▶ Prompt:
List each row below that contains the string "Expand", treating uppercase and lowercase letters as distinct.

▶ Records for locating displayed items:
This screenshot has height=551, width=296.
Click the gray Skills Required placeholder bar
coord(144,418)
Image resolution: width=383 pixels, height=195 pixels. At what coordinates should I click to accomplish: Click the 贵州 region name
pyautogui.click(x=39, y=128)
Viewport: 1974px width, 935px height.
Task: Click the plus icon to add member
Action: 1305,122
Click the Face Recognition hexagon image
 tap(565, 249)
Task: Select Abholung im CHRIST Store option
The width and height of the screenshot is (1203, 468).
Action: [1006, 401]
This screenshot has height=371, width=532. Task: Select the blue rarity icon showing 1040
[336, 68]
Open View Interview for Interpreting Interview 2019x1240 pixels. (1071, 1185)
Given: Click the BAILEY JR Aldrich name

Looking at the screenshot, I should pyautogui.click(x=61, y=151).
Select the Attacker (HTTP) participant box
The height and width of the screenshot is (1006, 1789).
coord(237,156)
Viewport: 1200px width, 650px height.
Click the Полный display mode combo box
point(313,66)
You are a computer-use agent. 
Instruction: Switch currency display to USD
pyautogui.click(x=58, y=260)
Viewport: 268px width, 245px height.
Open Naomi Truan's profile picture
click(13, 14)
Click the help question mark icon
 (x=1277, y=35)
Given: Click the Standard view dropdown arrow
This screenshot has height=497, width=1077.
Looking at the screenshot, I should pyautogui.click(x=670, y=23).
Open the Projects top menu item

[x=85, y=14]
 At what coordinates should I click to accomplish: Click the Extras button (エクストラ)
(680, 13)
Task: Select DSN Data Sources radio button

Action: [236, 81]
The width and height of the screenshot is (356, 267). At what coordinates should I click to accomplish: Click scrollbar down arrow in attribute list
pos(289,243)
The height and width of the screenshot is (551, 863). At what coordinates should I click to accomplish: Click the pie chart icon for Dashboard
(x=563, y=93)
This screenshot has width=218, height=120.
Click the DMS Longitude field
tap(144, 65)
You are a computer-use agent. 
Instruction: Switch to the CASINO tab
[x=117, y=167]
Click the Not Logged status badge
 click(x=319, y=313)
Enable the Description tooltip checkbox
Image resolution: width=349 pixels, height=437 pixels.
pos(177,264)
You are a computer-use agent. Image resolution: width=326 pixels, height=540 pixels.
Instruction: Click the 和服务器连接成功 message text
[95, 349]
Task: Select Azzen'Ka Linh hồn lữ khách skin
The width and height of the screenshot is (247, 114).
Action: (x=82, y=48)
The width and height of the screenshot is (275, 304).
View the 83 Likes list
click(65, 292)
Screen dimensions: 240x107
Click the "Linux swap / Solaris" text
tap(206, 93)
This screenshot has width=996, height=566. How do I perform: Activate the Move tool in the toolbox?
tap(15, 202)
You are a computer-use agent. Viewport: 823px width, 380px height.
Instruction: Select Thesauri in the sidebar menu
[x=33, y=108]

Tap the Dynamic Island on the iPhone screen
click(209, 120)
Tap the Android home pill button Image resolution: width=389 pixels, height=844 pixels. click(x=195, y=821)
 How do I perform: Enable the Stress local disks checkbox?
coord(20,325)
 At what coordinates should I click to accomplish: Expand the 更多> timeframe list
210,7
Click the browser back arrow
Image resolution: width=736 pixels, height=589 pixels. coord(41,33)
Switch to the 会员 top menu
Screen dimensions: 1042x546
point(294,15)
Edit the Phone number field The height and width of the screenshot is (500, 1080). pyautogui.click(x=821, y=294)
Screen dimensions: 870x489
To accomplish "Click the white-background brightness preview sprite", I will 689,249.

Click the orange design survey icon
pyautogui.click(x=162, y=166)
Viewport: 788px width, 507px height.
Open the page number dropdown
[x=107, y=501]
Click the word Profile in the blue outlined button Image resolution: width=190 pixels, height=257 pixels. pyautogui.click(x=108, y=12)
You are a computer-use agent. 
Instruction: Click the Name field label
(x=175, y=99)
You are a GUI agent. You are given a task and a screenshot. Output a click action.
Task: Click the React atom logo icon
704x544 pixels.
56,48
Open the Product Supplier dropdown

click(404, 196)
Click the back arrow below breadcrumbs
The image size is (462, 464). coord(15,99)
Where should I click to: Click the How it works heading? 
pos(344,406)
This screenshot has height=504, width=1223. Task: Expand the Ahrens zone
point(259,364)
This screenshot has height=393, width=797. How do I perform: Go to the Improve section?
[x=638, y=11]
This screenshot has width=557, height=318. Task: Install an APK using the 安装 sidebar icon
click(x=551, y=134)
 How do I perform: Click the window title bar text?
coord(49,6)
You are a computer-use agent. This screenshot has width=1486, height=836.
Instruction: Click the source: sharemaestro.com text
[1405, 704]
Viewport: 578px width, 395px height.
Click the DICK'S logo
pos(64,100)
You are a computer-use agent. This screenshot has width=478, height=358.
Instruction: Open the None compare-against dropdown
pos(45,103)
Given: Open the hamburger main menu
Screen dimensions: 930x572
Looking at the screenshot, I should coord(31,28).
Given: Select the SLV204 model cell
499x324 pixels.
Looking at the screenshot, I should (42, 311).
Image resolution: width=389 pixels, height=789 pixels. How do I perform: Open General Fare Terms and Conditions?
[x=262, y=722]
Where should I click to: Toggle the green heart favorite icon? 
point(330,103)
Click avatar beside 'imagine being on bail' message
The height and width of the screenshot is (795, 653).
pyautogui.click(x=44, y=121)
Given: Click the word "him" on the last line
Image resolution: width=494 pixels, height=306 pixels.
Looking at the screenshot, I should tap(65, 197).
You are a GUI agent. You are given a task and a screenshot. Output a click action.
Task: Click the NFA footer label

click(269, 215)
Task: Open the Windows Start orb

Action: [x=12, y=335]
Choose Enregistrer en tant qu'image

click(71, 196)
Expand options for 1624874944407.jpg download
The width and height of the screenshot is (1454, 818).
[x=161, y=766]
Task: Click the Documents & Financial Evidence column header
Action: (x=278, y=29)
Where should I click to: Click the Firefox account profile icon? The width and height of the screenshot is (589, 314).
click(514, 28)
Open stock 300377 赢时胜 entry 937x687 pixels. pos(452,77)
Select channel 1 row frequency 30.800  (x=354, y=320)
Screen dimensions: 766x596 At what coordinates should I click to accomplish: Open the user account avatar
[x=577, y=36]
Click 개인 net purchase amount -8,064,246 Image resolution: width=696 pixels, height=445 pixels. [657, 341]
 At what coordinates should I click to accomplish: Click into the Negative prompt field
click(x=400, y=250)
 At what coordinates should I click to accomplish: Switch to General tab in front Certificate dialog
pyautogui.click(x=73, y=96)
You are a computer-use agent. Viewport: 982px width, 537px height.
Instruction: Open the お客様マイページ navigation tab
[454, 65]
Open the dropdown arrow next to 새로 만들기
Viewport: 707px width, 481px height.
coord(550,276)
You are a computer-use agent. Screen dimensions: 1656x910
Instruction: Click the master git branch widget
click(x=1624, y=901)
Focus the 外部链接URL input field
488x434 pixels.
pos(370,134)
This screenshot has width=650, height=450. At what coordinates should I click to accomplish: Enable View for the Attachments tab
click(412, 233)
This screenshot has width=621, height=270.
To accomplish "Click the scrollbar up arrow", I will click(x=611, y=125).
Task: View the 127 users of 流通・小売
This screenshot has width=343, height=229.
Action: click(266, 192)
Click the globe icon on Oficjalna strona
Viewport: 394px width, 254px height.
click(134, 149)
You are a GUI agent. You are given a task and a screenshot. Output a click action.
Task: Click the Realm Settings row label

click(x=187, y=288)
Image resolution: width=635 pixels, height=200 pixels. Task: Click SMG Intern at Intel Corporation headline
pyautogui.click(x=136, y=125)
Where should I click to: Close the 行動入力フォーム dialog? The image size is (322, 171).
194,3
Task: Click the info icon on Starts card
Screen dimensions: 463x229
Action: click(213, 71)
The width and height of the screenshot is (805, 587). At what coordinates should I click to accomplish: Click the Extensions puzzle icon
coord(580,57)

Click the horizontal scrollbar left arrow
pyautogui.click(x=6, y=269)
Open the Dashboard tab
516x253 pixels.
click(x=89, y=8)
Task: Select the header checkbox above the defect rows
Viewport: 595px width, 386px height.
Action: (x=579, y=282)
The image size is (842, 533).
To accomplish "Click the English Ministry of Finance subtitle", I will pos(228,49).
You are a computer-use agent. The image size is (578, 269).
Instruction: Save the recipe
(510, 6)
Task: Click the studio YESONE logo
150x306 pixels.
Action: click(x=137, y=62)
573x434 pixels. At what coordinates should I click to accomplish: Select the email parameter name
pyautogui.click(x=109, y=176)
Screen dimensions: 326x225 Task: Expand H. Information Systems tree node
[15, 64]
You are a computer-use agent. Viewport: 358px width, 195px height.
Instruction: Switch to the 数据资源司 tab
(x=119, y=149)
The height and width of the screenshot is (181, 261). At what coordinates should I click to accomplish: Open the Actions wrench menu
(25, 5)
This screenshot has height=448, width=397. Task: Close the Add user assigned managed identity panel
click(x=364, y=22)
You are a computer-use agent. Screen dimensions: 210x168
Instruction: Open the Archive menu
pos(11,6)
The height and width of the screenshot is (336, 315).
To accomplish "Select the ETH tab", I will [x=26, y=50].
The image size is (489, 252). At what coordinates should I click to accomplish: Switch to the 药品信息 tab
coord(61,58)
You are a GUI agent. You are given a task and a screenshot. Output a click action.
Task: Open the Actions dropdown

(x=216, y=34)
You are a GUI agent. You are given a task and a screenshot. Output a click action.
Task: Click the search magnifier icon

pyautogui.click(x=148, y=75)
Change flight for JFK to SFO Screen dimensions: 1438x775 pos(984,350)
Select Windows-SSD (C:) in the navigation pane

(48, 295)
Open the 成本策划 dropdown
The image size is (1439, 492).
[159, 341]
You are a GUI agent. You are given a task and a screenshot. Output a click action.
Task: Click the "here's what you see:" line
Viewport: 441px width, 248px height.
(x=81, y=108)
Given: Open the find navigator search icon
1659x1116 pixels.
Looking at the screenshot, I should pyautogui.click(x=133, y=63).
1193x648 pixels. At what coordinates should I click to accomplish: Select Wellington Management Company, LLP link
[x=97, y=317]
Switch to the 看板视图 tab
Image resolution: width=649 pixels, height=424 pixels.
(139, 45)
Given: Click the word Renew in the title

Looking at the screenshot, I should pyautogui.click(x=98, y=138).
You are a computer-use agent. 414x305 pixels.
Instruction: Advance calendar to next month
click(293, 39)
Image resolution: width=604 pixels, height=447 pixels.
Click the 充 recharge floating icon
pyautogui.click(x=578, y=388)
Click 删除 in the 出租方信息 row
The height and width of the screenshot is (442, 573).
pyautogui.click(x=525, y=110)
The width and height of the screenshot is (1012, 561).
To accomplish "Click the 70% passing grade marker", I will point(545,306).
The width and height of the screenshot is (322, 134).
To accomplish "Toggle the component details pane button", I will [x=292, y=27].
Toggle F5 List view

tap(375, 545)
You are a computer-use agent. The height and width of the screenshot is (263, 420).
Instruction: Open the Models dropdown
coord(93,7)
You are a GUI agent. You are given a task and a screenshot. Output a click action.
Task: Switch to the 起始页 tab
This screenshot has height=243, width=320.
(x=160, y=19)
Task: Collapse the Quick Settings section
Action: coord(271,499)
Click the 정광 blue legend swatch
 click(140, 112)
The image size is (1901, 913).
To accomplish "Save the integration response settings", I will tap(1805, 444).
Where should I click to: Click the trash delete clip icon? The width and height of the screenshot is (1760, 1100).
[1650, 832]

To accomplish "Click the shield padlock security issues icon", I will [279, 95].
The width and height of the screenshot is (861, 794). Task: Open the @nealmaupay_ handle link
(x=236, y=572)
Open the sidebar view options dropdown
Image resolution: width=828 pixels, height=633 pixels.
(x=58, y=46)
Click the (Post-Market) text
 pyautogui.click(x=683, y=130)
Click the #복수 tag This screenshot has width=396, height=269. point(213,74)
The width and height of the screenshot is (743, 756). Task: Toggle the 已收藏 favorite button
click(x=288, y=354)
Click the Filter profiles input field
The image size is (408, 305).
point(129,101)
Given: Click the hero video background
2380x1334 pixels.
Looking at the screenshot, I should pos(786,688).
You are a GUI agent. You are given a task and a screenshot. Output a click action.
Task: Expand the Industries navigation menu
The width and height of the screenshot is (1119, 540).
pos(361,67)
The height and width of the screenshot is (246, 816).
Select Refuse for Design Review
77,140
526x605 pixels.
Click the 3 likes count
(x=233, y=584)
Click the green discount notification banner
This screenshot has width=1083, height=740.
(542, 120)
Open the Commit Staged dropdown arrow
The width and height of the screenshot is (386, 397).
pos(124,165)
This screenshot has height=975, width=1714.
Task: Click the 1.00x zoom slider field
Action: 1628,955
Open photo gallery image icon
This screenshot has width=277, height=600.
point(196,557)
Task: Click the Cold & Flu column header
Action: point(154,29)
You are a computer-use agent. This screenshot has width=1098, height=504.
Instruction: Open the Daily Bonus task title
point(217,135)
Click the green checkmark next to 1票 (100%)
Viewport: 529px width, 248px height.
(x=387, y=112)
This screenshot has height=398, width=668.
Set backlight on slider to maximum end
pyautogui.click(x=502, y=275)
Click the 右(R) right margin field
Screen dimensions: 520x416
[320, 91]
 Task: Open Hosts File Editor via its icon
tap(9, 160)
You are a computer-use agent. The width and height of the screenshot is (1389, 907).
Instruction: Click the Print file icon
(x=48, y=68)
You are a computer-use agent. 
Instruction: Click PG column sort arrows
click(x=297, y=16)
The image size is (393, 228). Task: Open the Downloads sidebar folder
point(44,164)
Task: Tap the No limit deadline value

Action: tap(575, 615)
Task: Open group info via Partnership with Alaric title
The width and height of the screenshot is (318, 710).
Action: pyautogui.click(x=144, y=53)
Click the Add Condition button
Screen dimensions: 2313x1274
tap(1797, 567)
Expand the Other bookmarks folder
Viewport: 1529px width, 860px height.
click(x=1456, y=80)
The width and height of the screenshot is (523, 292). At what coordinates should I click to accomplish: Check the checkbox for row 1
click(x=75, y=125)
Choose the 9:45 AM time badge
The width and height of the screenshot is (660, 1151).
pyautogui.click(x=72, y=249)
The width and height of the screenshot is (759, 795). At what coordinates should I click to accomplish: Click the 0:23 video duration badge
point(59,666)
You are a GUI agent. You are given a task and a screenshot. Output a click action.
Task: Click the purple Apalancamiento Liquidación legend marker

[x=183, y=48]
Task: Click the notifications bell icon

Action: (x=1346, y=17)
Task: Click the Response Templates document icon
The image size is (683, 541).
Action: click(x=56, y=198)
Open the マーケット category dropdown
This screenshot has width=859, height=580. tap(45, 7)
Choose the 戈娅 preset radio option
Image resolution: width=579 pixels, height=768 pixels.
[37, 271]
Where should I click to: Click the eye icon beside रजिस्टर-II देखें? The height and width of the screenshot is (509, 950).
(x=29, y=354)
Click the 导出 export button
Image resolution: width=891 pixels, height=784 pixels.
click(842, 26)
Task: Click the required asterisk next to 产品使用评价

▶ Answer to this task:
 At what coordinates should I click to accomplish: Expand the 更多> timeframe list
This screenshot has height=504, width=1223. Task: Expand the Ahrens zone
Expand options for 1624874944407.jpg download
Screen dimensions: 326x225 Task: Expand H. Information Systems tree node
Task: Expand the Industries navigation menu
Expand the Other bookmarks folder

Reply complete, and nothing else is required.